Peru closes Machu Picchu as anti-government protests grow
Peru indefinitely shut the famed ancient ruins of Machu Picchu on Saturday in the latest sign that anti-government protests that began last month are increasingly engulfing the South American country.
The Culture Ministry said it had closed the country's most famous tourist attraction as well as the Inca Trail leading up to the site "to protect the safety of tourists and the population in general."
There were 417 visitors stuck at Machu Picchu and unable to get out, more than 300 of them foreigners, Tourism Minister Luis Fernando Helguero said at a news conference.
The closure of the Incan citadel that dates to the 15th century and is often referred to as one of the new seven wonders of the world comes as protesters have descended on Lima, many of them traveling to the capital from remote Andean regions, to demand the resignation of President Dina Boluarte.

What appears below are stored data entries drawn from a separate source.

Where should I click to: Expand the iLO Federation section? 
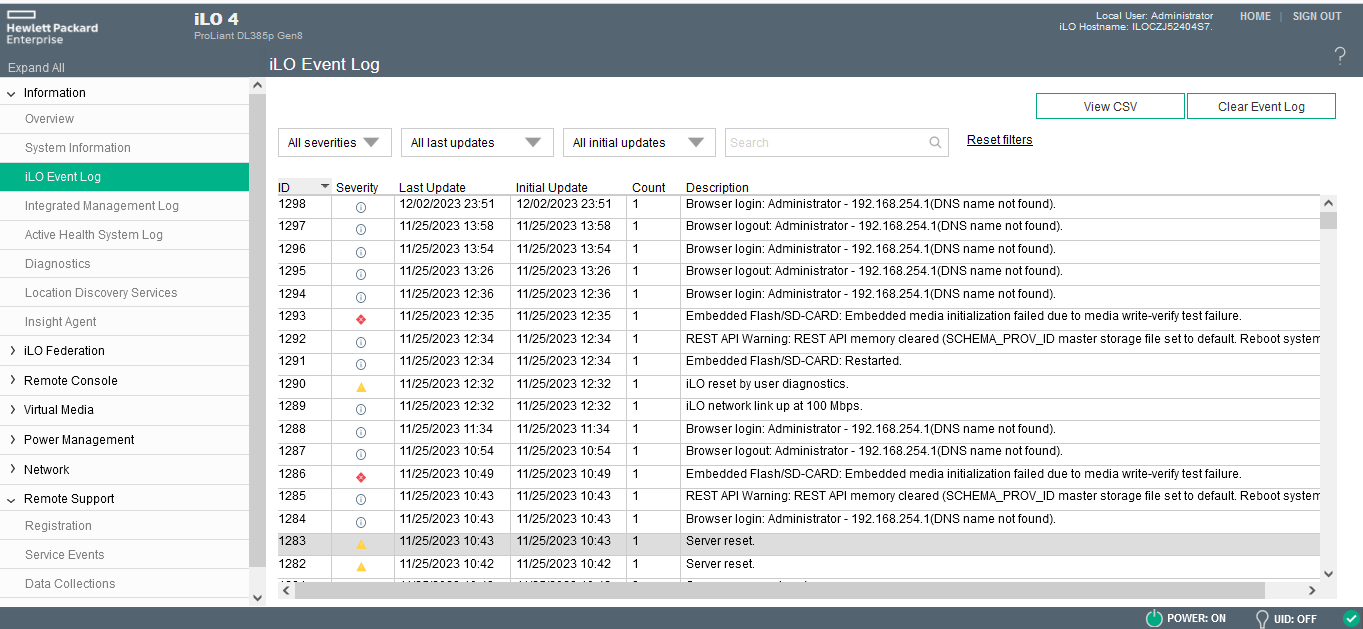tap(64, 351)
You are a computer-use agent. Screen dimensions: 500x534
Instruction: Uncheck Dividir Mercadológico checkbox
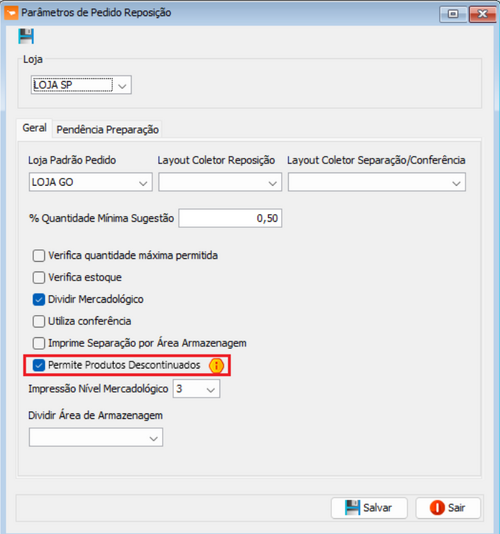(39, 299)
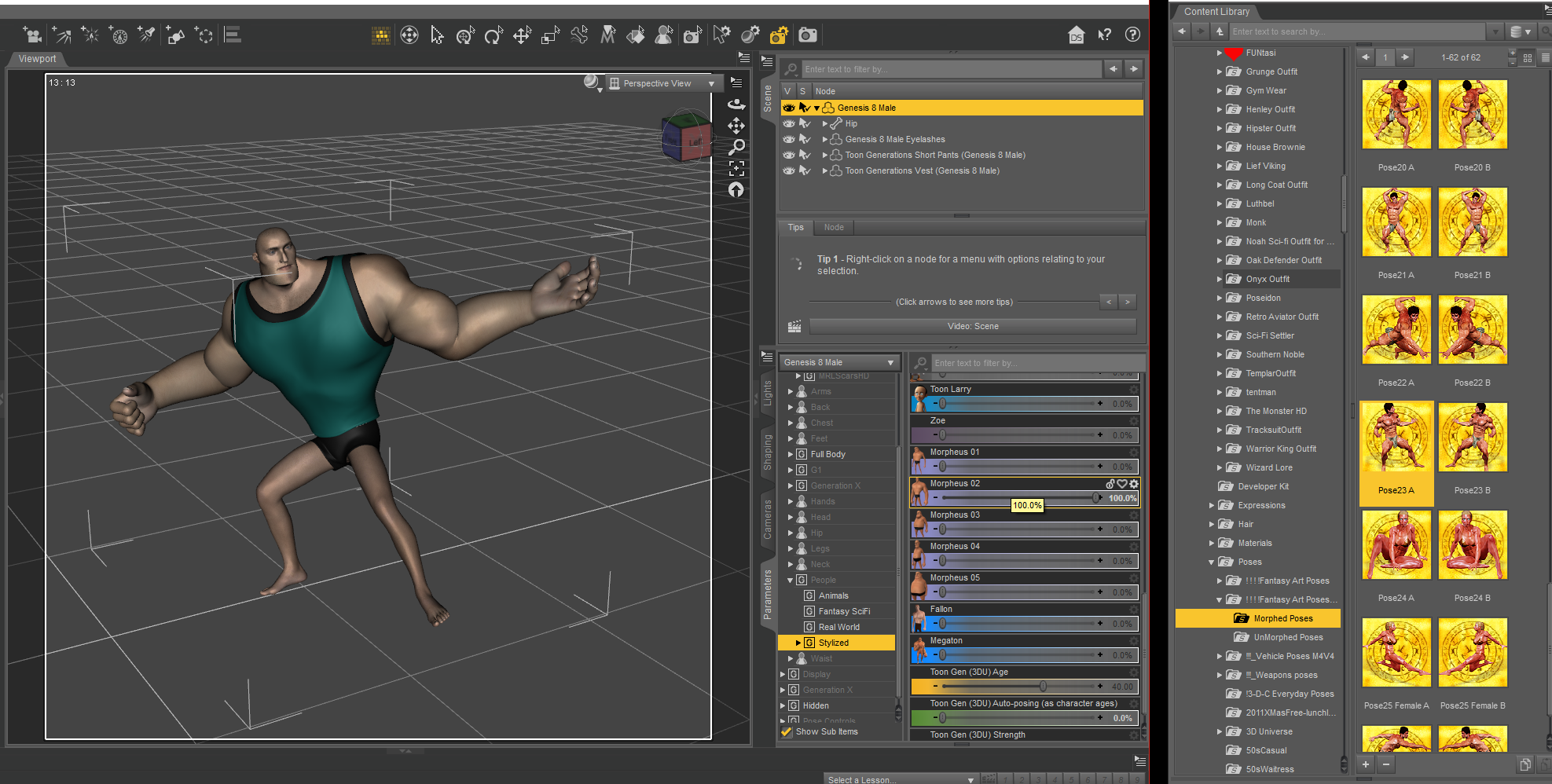Open the Perspective View dropdown
Viewport: 1552px width, 784px height.
pos(664,83)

Also Saturday, police raided Peru's most important public university in Lima to evict protesters who were being housed at the campus while participating in big demonstrations. More than 100 people were detained, Interior Minister Vicente Romero said.
Until recently, the protests had been concentrated in the country's south. They began last month after then-President Pedro Castillo, Peru's first leader with a rural Andean background, was impeached and imprisoned for trying to dissolve Congress.
Demonstrators are demanding the resignation of Boluarte, the former vice president sworn into office Dec. 7 to replace Castillo. They also want Congress dissolved and new elections held. Castillo is currently detained on charges of rebellion.
More than 55 people have died in the ensuing unrest, most recently on Friday night when a protester was killed and at least nine...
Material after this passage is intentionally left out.